[Dataset excerpts]
%%

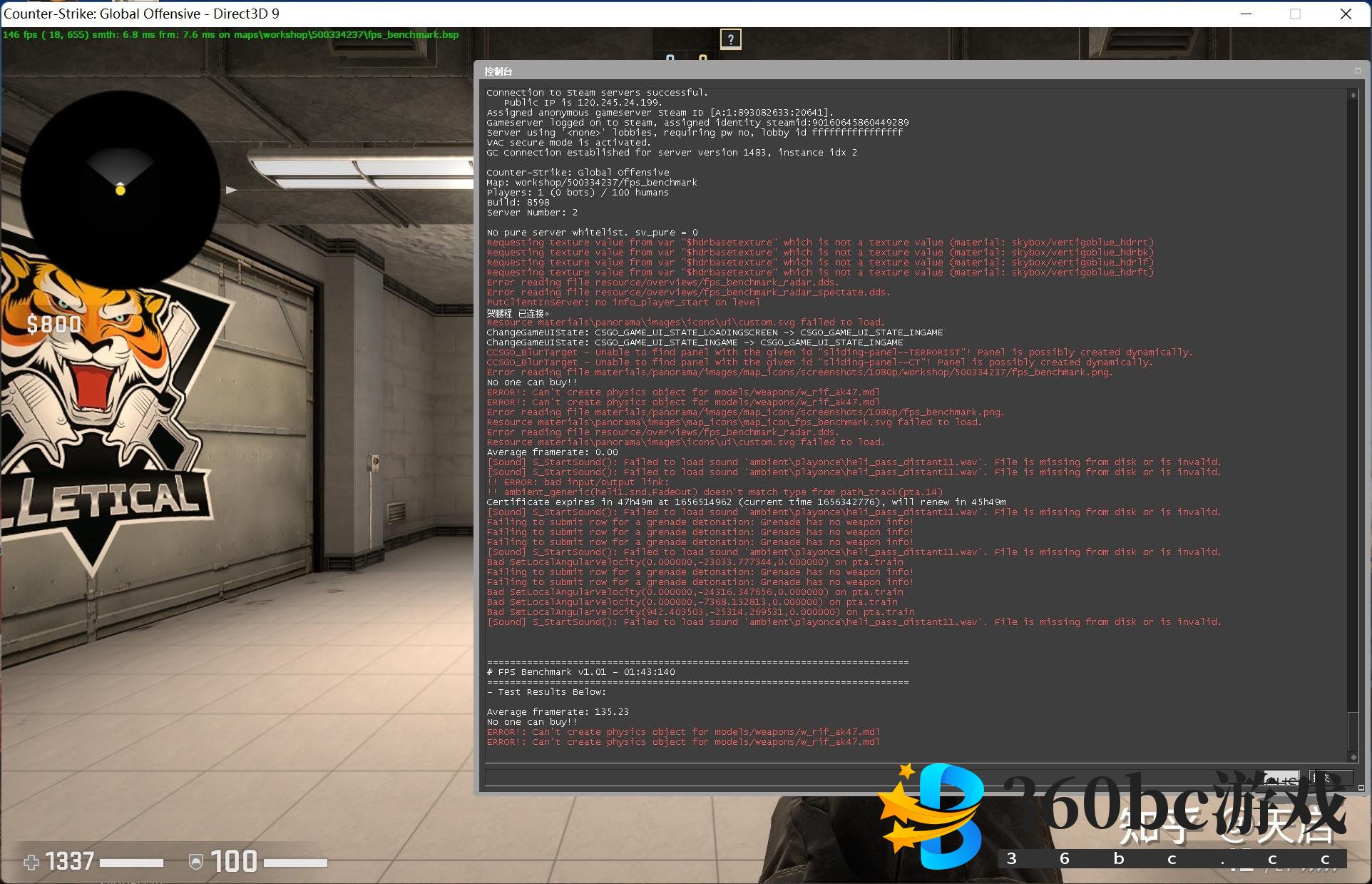The width and height of the screenshot is (1372, 884).
Task: Click the armor shield icon
Action: tap(195, 863)
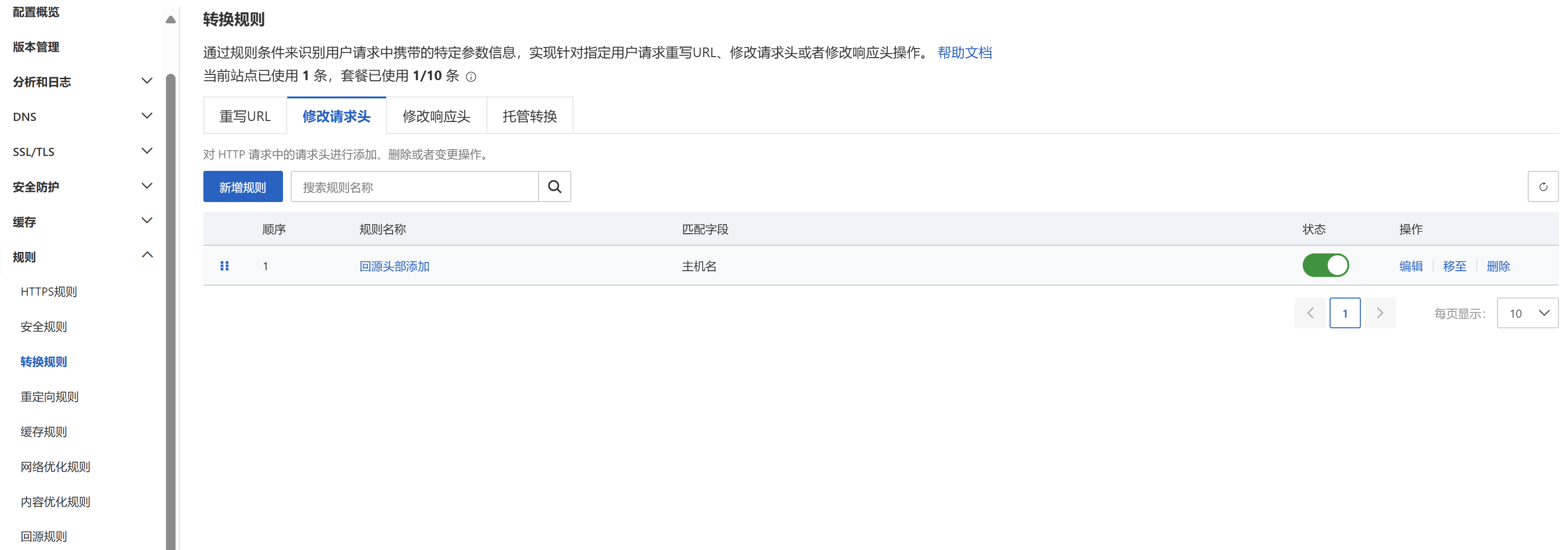The height and width of the screenshot is (550, 1568).
Task: Go to the next page arrow
Action: pyautogui.click(x=1379, y=313)
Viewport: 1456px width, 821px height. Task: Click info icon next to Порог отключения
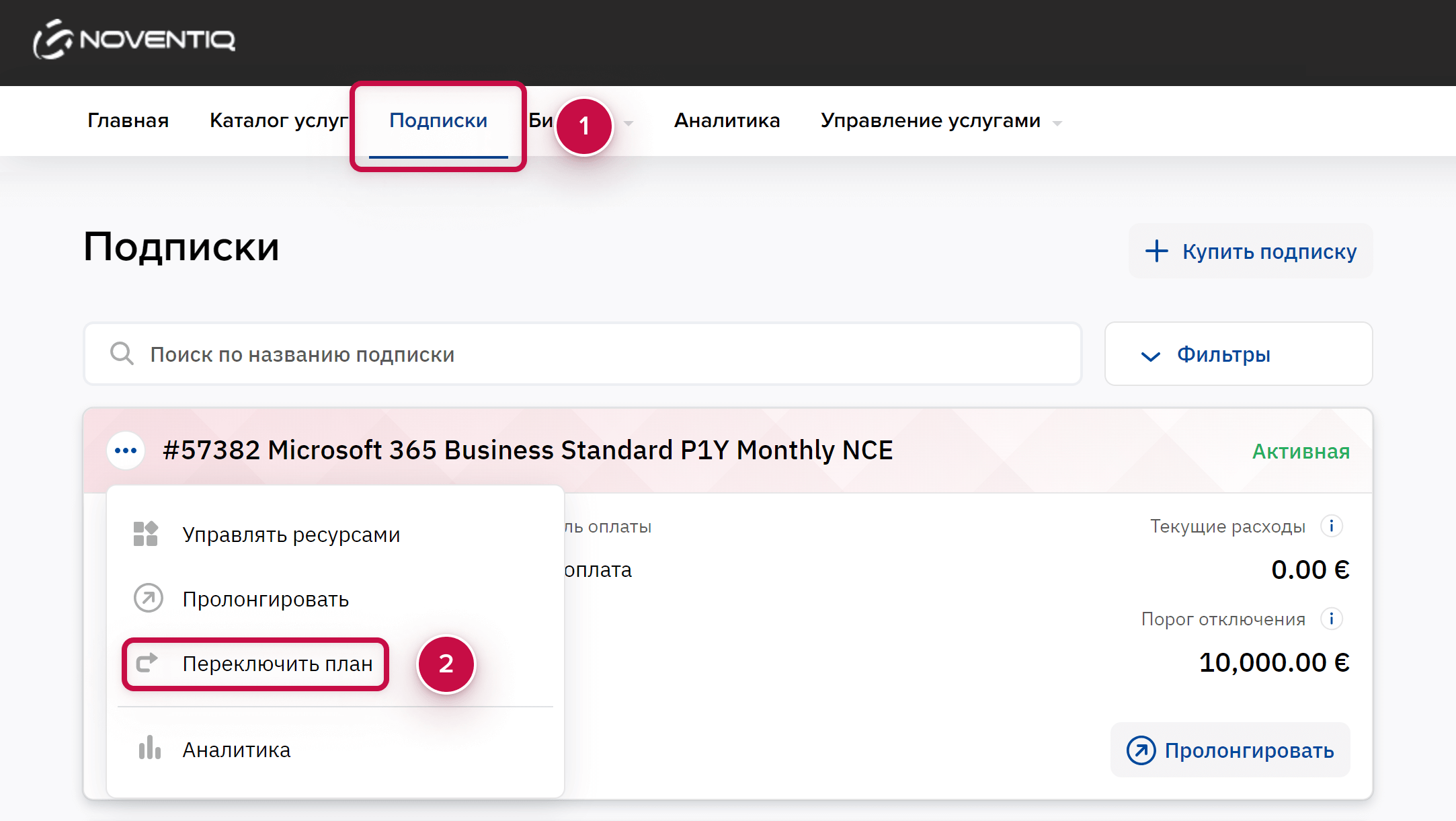tap(1331, 619)
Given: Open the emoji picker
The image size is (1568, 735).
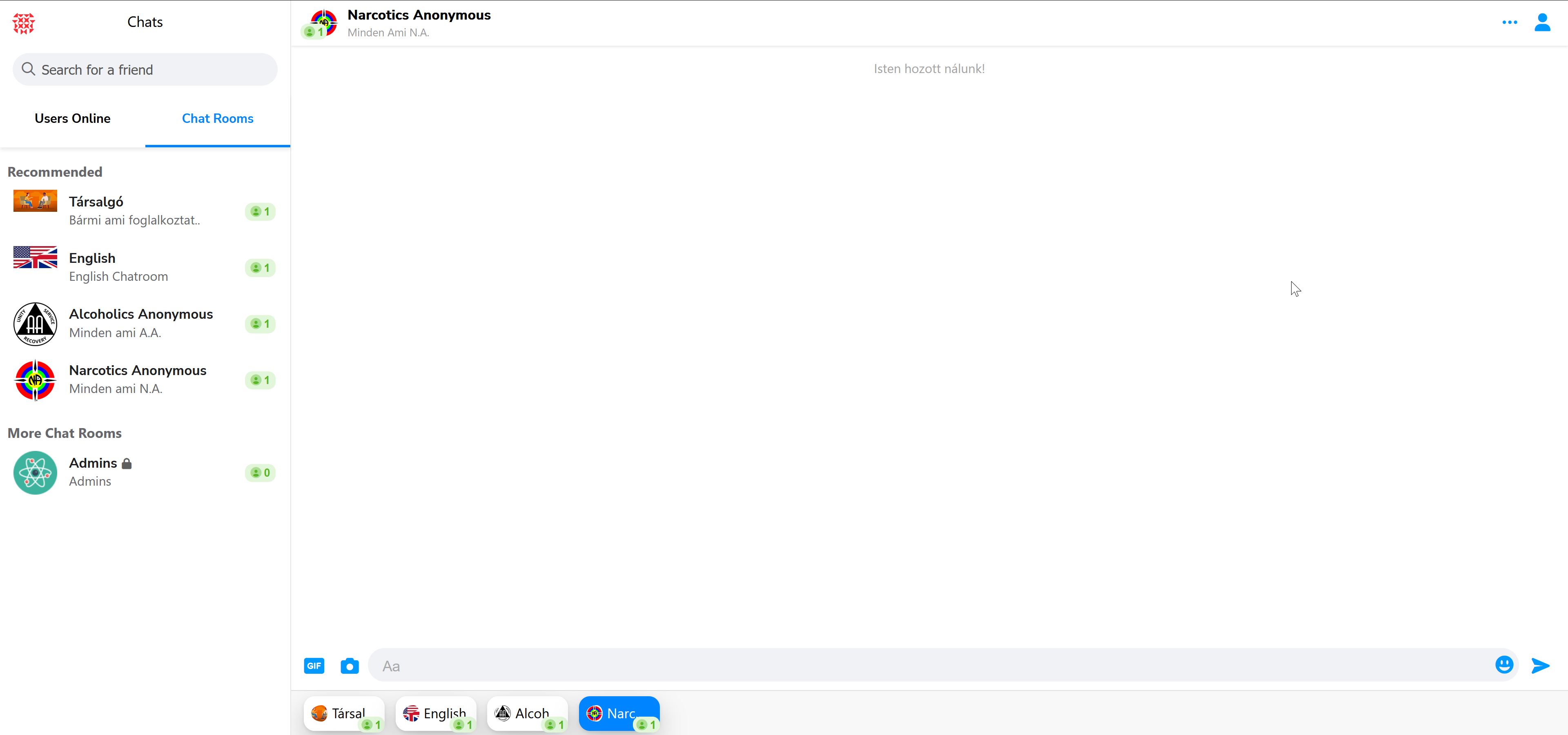Looking at the screenshot, I should (1503, 664).
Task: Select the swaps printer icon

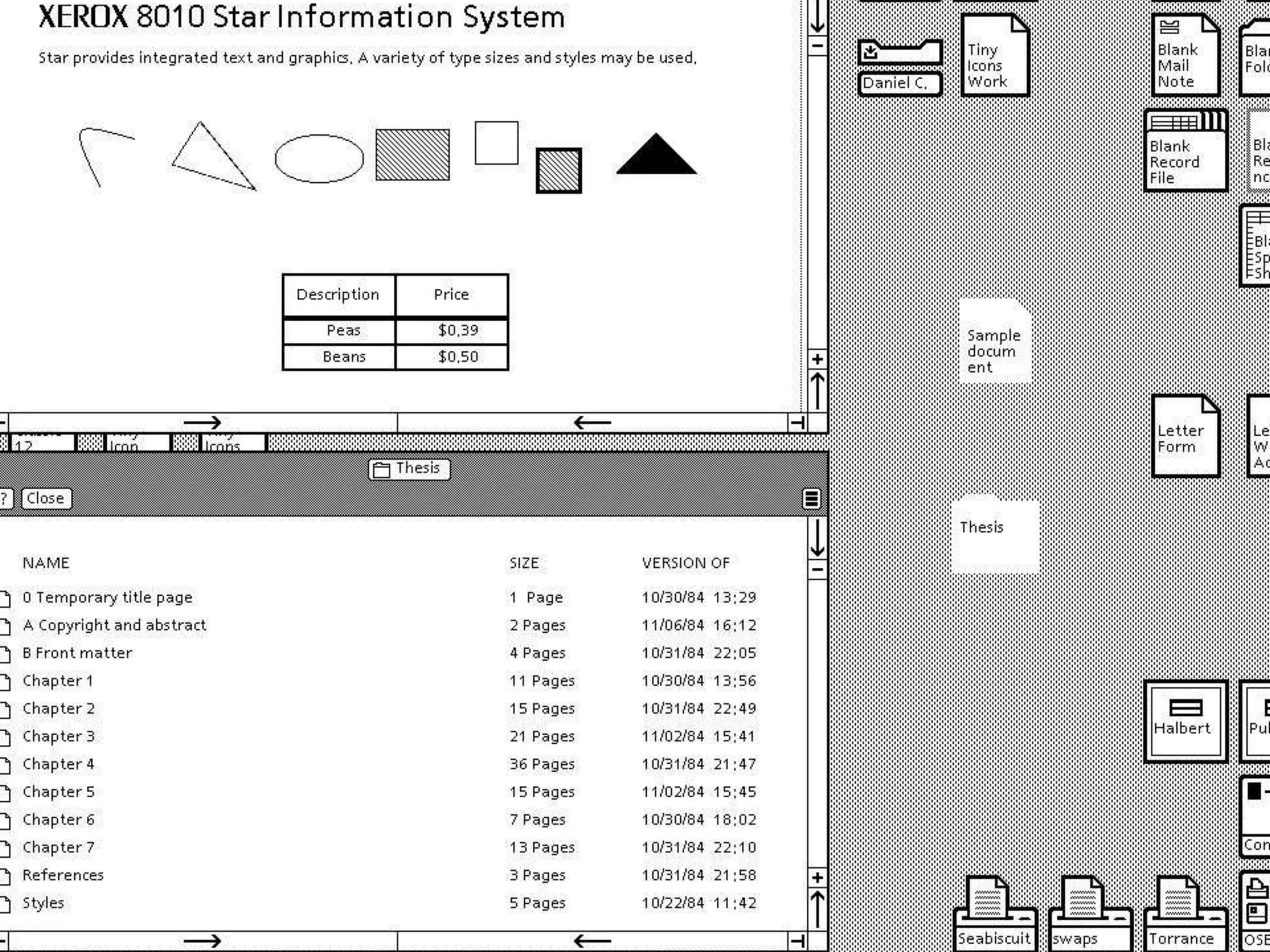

%%

» Exercise
Quote, word for word and nothing more, every line from the line with "Given: Open the emoji picker" to the end of the entries, including both ends; skip any pictures.

» The answer
Given: Open the emoji picker
The image size is (1568, 735).
Looking at the screenshot, I should (1503, 664).
Task: Select the swaps printer icon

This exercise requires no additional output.